Sherman Alexie, the National Book Award-winning author of “The Absolutely True Diary of a Part-Time Indian, returns to Ketchum on Wednesday to discuss his memoir.


Alexie, whose father was a citizen of the Coeur d’Alene Tribe, will speak at 5:30 p.m. Wednesday, Oct. 29, at Ketchum’s Community Library.


His memoir, “You Don’t Have to Say You Love Me,” tells the complicated story of his relationship with  his mother Lillian, who created familial havoc with her drinking but walked away from her addiction when it was on the brink of costing her everything.


Lillian herself survived a violent past, which she hid. She selflessly cared for strangers but couldn’t always give her children the affection they craved. She did, however, help provide for them by sewing quilts and working as a clerk at the Wellpinit Trading Post on the Spokane Indian Reservation in Washington.


Upon her death at age 78, Alexie responded to the haunting ghosts of the past the only way he knew how: by writing a memoir that was comprised of 78 poems and 78 essays that give insight into life on a reservation.

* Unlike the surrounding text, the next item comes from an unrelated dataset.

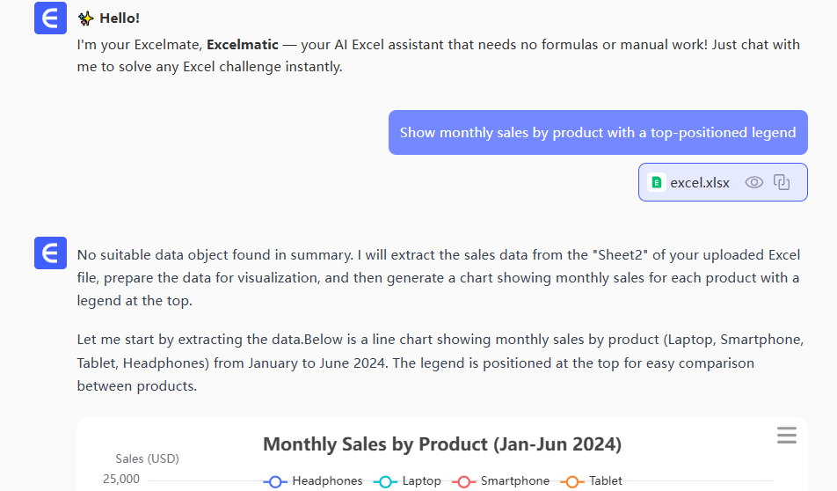The image size is (837, 491).
Task: Click the sparkle emoji before Hello
Action: (x=85, y=18)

The memoir, which has been called “an unflinching and unforgettable remembrance,” is funny, profane, tender and angry.


To watch it in person, save a seat at https://thecommunitylibrary.libcal.com/event/14922788. The program also will be livestreamed at https://vimeo.com/event/5473336, but it will not be recorded for future viewing.


Alexie has also written “Smoke Signals,” which was adapted as a film; “Reservation Blues,” which received a 1996 American book Award, and “War Dances,” which won the 2010 PEN/Faulkner Award for Fiction.


Iconoclast Books will have books for purchase and signing at the library.